Task brief: Although the material holds pictures, none belong in the copy; transcribe exactly, and only, the lines from the one with "Viewport: 1443px width, 616px height." through the end.

++++ Records for processing

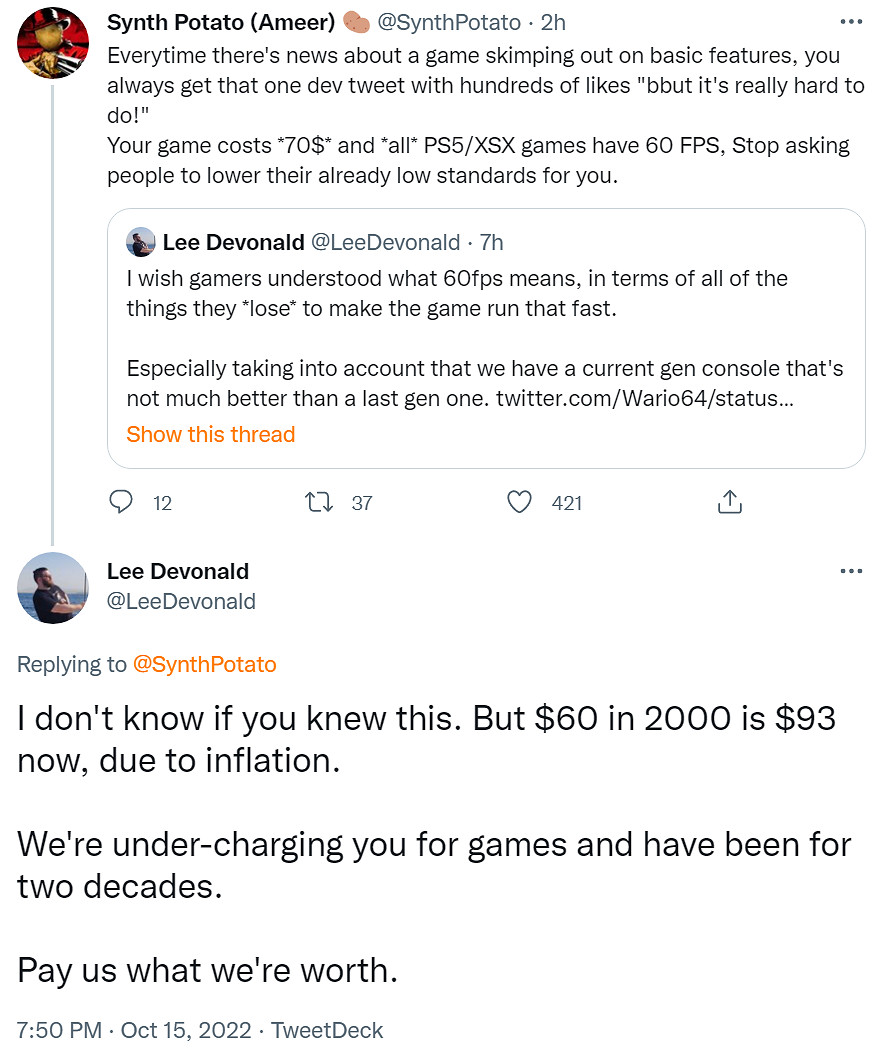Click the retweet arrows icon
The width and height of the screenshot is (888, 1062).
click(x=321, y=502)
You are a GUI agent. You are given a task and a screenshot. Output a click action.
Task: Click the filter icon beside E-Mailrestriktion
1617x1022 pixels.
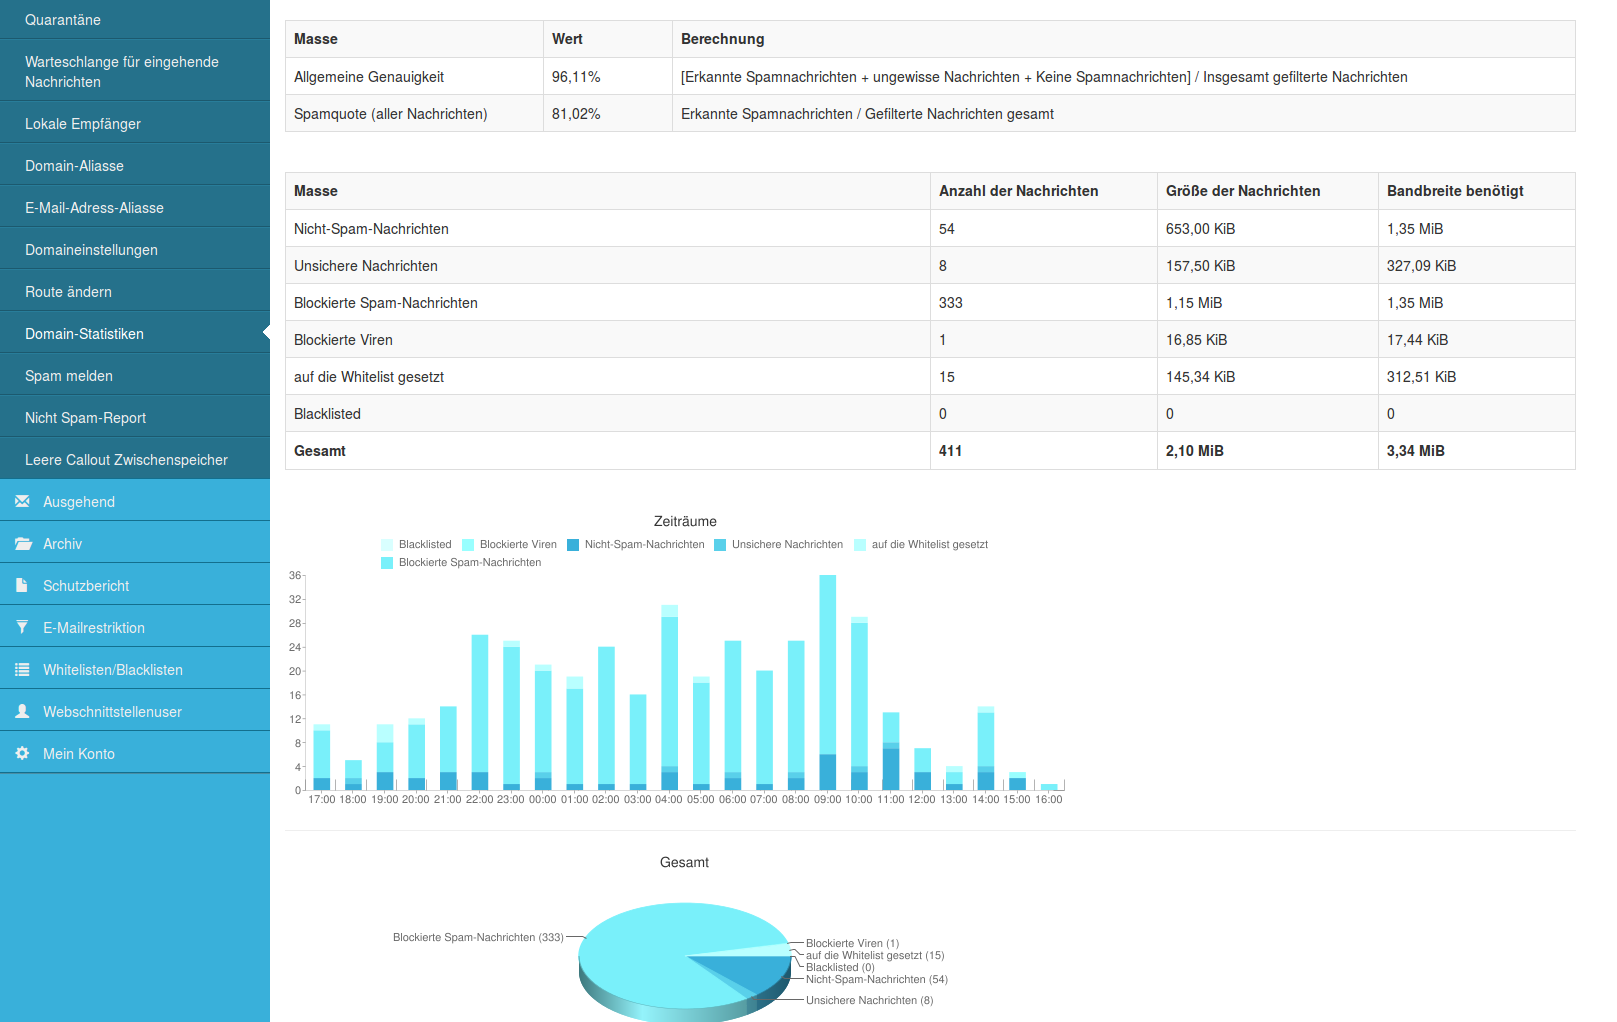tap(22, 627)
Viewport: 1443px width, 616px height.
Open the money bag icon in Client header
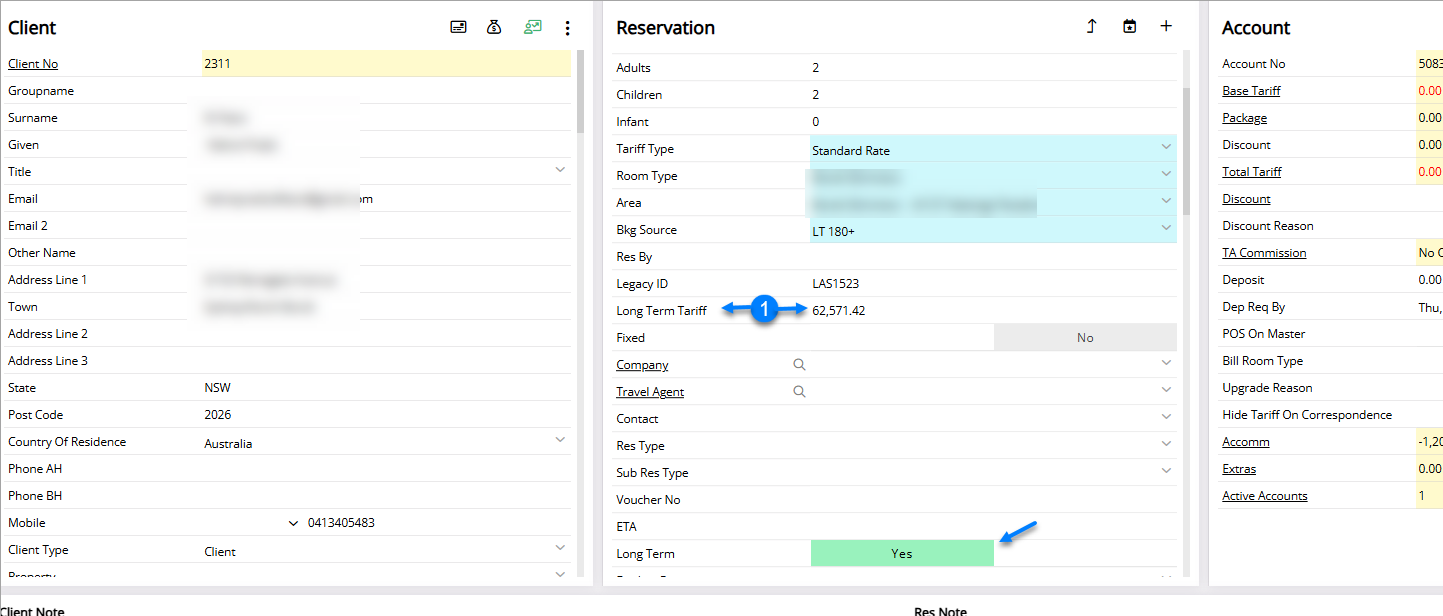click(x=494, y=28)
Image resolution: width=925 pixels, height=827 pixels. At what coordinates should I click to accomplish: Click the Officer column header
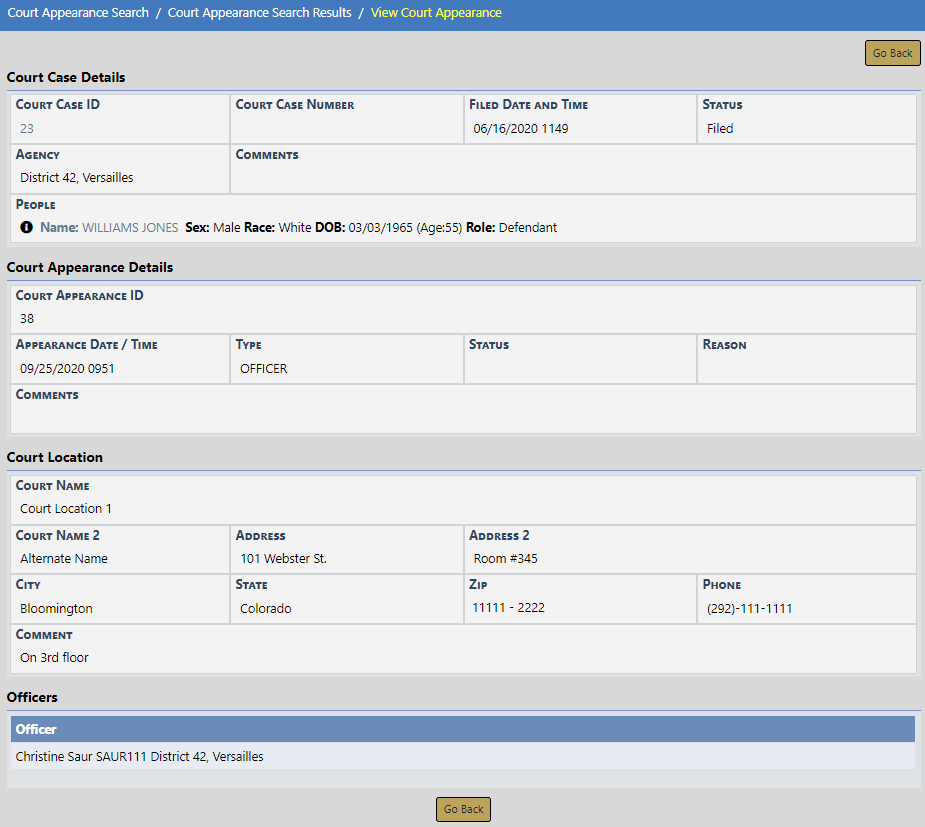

++++++++

Your solution:
Viewport: 1443px width, 616px height.
Open the money bag icon in Client header
click(x=494, y=28)
Image resolution: width=925 pixels, height=827 pixels. At what coordinates should I click to accomplish: Click the Officer column header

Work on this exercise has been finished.